Monday, March 1, 2010

It's not magic

A while back, I had a small epiphany. I'd been asked to create a web form that could send emails with attachments. I already had forms that sent email, but attachments? What were they? In my mind, attachments were the little icons above the email. I had no idea how they were created or sent.

At the same time, I was reading The Code Book, an entertaining and fascinating look at cryptography - the art of sending scrambled messages, to be unscrambled only by the intended recipient.



The simplest, most brain-dead kind of encryption is a Caesar cipher, where you take all the letters in a message and shift them by the same amount. For example, with a Caesar cipher of 1, this:

HELLO WORLD

becomes this:

IFMMP XPSME

A modern cryptanalyst would pee his pants laughing if you used this method for anything serious. But one thing about it works: you can encode, and you can decode, as long as you know the rules.

Now, the Code Book traces the development of encryption methods so complex they'll make your head spin, but all of them are systematic: whatever is encoded can be decoded. You just need to know how.

This applies to any method of encoding information, even if it's not cryptography. For example, Morse Code encodes letters as electrical pulses - not to hide the message, but just to transmit it. How cool - you can encode actual language as beeps!

Which shows us another important idea: you can encode anything as anything else. You can encode the weather forecast with colored socks. You can encode the Constitution with duck calls. As long as there are consistent rules for encoding and decoding, it will work.

Going back to my email attachments, I soon discovered how attachments work: the file data is encoded as text in your email. It ends up looking like gibberish, but fortunately, no human has to read it, because the email program does that for you.

How does it know which parts of the text are text and which parts are files? You tell it. Say you want to attach an image. First, you choose some arbitrary string of characters which will probably never occur in an actual email text. Let's say it's "Woo_hamburgers_for_mayor_in_2050_yeeeeeha." Whenever you use that phrase, it means "I'm about to put in some different content." Each section of content also gets a label about what "MIME type" it is, like "image/jpg" or "application/pdf". Your email text goes in one section, and your image data goes in another, after being encoded as text.
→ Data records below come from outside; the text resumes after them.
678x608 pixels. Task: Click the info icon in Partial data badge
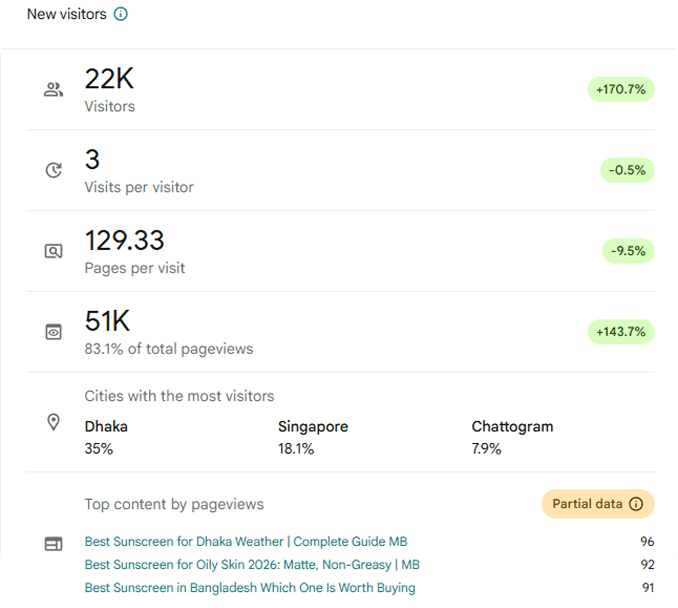(636, 504)
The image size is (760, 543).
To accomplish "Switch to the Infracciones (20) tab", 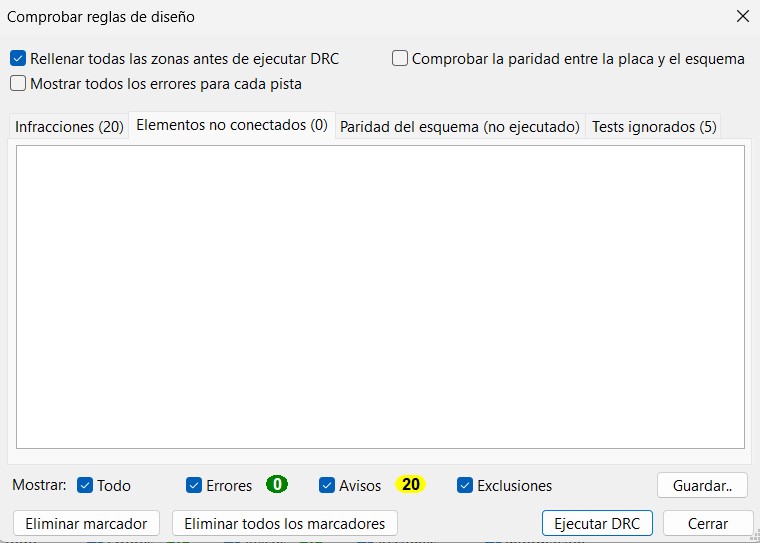I will (x=70, y=127).
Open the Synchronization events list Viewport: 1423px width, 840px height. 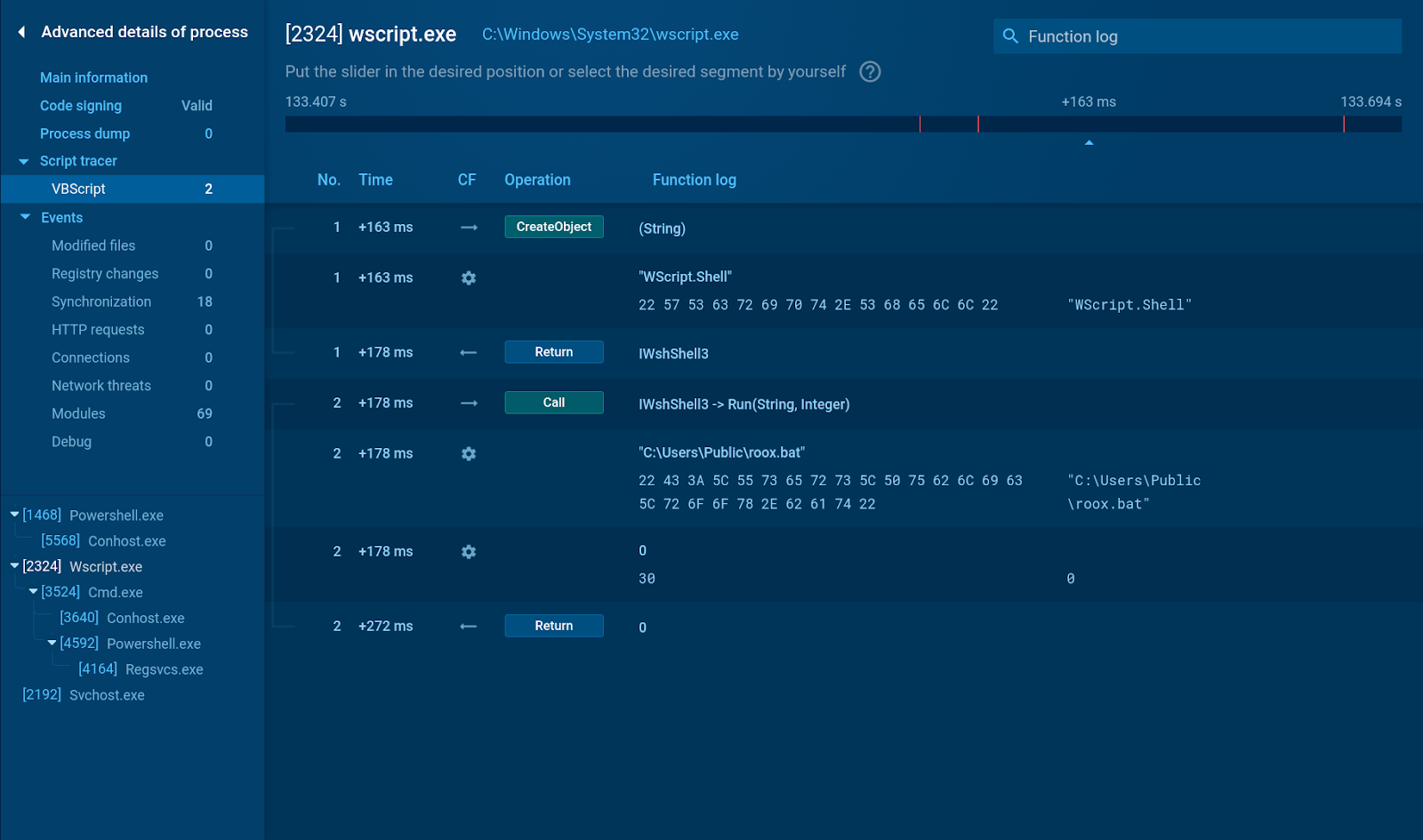pyautogui.click(x=101, y=302)
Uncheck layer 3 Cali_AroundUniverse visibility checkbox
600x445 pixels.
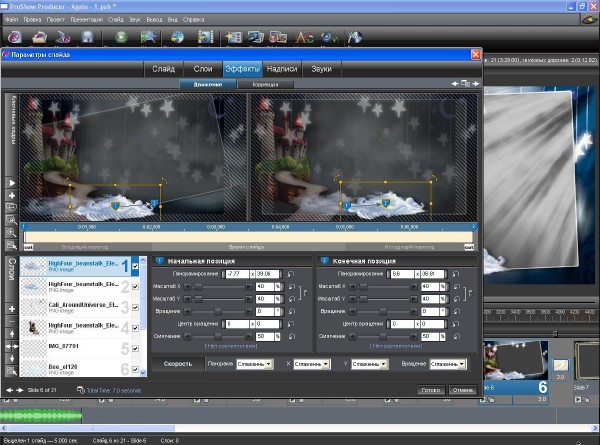click(x=135, y=308)
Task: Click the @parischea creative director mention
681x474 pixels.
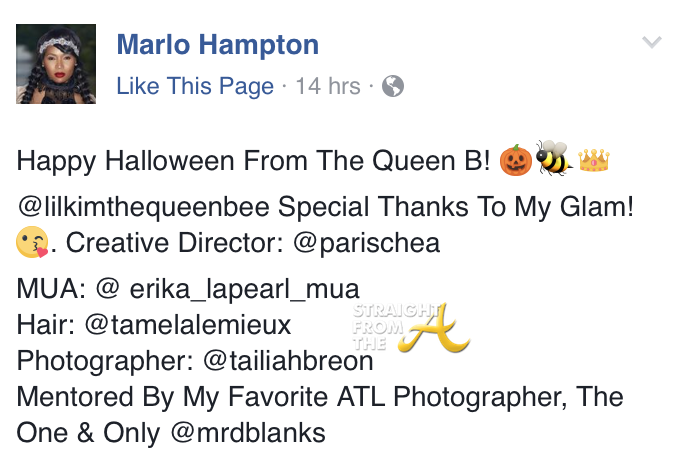Action: coord(367,243)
(In PHP, you can encode the data as text like this: base64_encode($fileContents).**)

On the other end, when someone opens your email, their program is smart enough not to show all the scrambled-looking letters, but instead to say, 'hey, he said this part was an image - let's show it like that.' And it gets decoded. The little icons show up. It works!
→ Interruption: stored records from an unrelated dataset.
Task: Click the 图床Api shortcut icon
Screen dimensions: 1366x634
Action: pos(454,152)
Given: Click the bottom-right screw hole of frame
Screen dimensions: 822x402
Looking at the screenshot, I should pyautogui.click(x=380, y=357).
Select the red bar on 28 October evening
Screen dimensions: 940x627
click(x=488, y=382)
The main thing is, it's not magic. For me, this turned on a light in my head. I stood next to a fax machine, and pointed my finger at it. "I know what you're doing with your crazy noises," I said. "You're encoding image data as sound!"
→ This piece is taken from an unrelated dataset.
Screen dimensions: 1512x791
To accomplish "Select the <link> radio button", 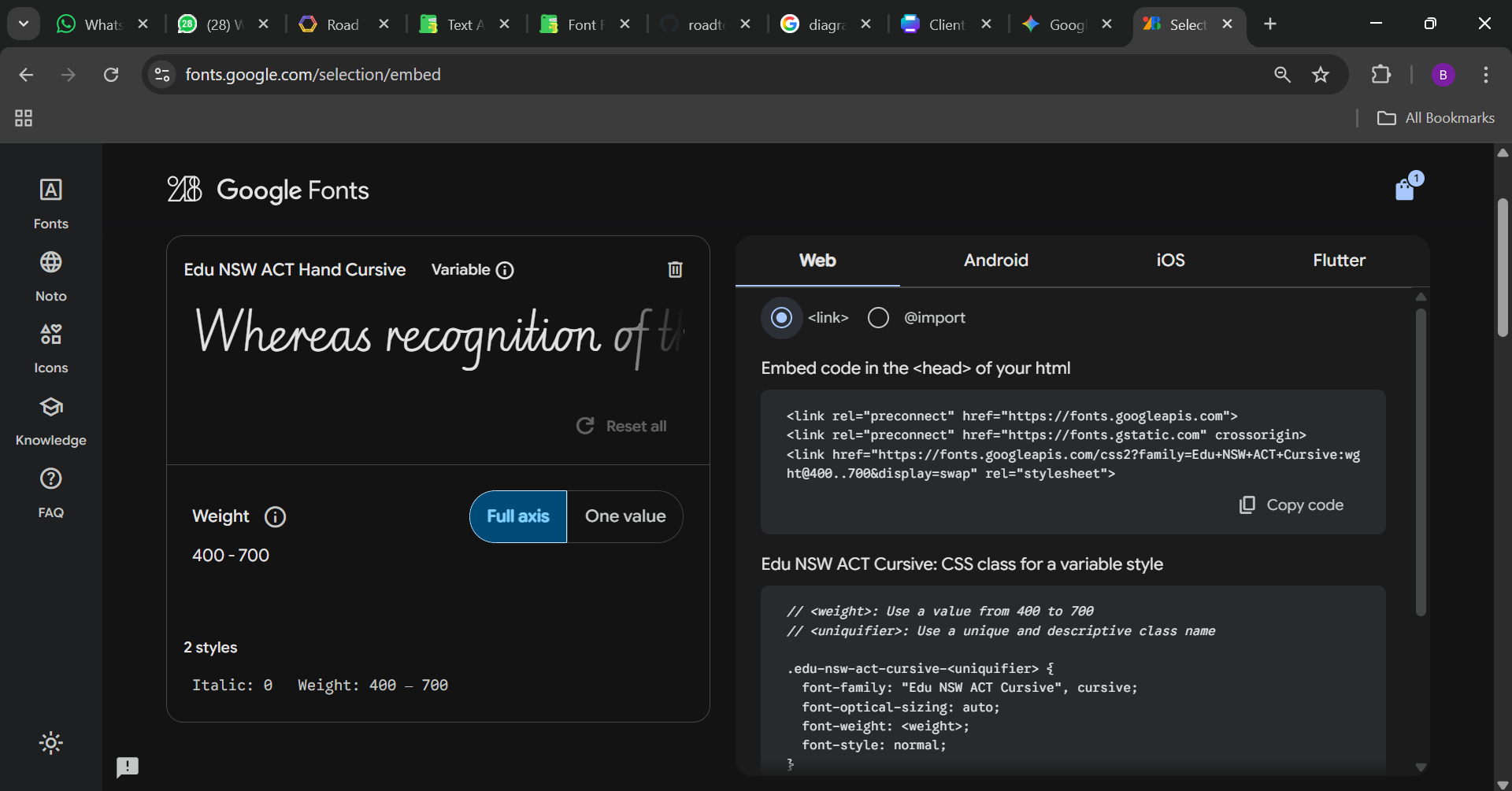I will 781,318.
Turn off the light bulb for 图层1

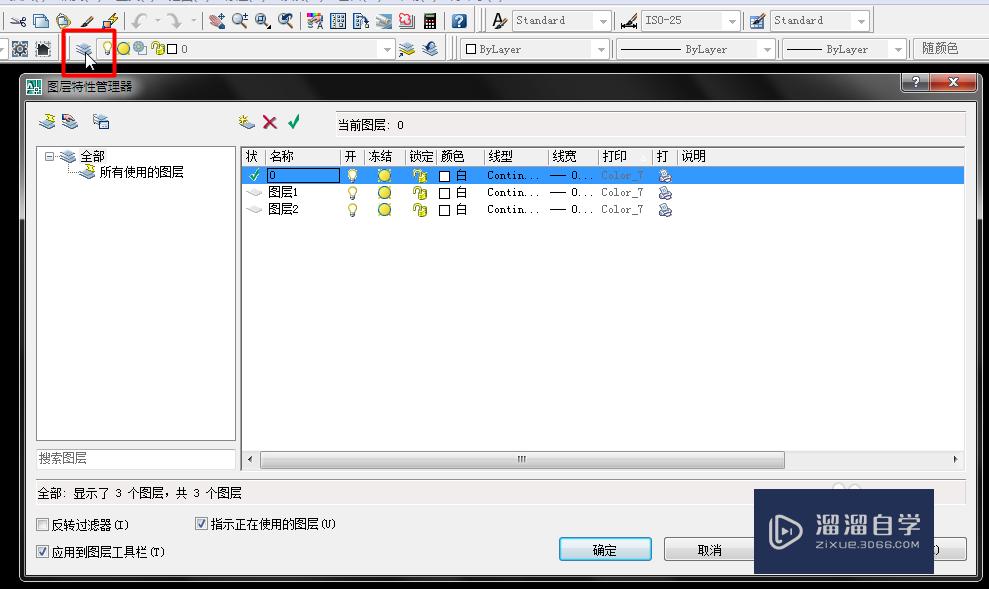[x=352, y=192]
And that's how computers work, all the way down. Image information is encoded as characters, which are encoded as ones and zeros, which are encoded as magnetic charges on a disk platter, which are transmitted as electrical pulses in a circuit board.

It's hard to understand. It's hard to actually believe sometimes that everything I'm doing on screen can be represented as ones and zeros. But there's no magic. And if there's no magic, there's nothing to be scared of. If I work hard enough, I can understand a little piece of it - enough to get something done.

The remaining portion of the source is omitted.